Data for the task:
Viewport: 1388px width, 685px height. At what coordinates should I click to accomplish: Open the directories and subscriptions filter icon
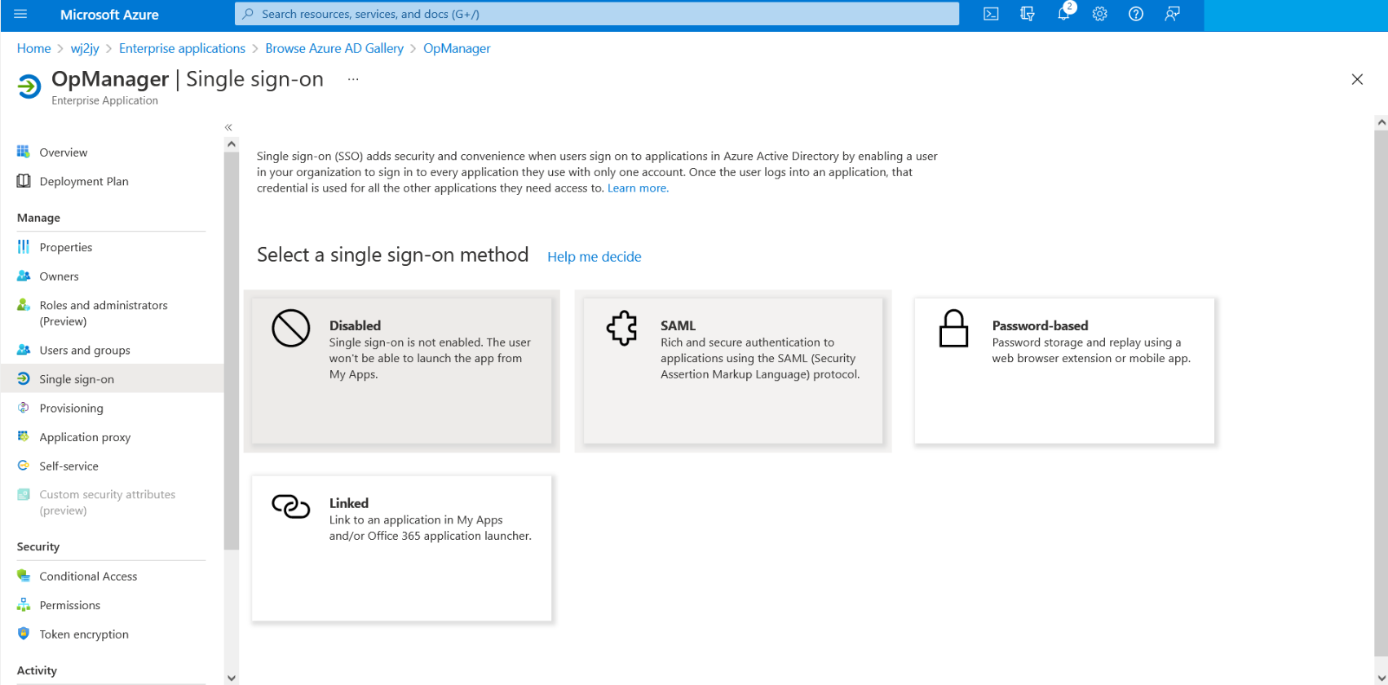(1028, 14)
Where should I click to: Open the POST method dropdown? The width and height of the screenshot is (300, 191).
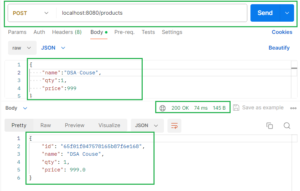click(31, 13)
...
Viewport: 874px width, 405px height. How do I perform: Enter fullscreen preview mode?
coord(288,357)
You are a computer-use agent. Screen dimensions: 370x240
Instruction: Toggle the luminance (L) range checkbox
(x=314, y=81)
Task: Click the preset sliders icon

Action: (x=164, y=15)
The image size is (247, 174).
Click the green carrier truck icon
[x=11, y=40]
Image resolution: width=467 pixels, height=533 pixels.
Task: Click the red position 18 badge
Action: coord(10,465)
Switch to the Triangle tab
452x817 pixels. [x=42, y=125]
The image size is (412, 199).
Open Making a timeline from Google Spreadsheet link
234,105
---
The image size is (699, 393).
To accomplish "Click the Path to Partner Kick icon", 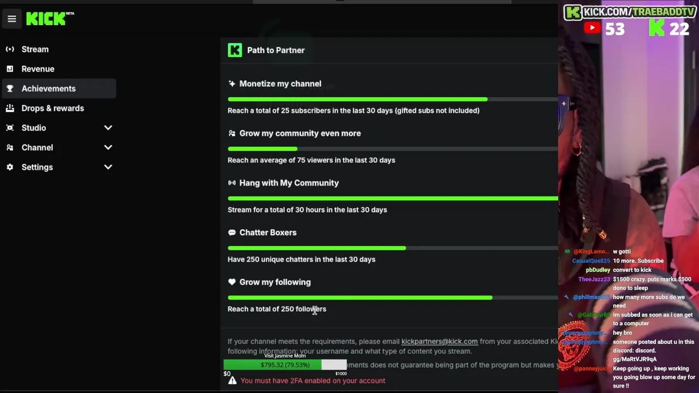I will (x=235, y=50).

Objective: Reproduce the entries line for line, starting at the line that contains "Viewport: 1388px width, 685px" and ending at the line that contains "click(31, 13)", with both of those lines included. Leave the pictures out of your copy.

Task response:
Viewport: 1388px width, 685px height. At what coordinates should I click to accomplish: Open the directories and subscriptions filter icon
(1028, 14)
Where should I click to: Open the POST method dropdown? The width and height of the screenshot is (300, 191).
click(31, 13)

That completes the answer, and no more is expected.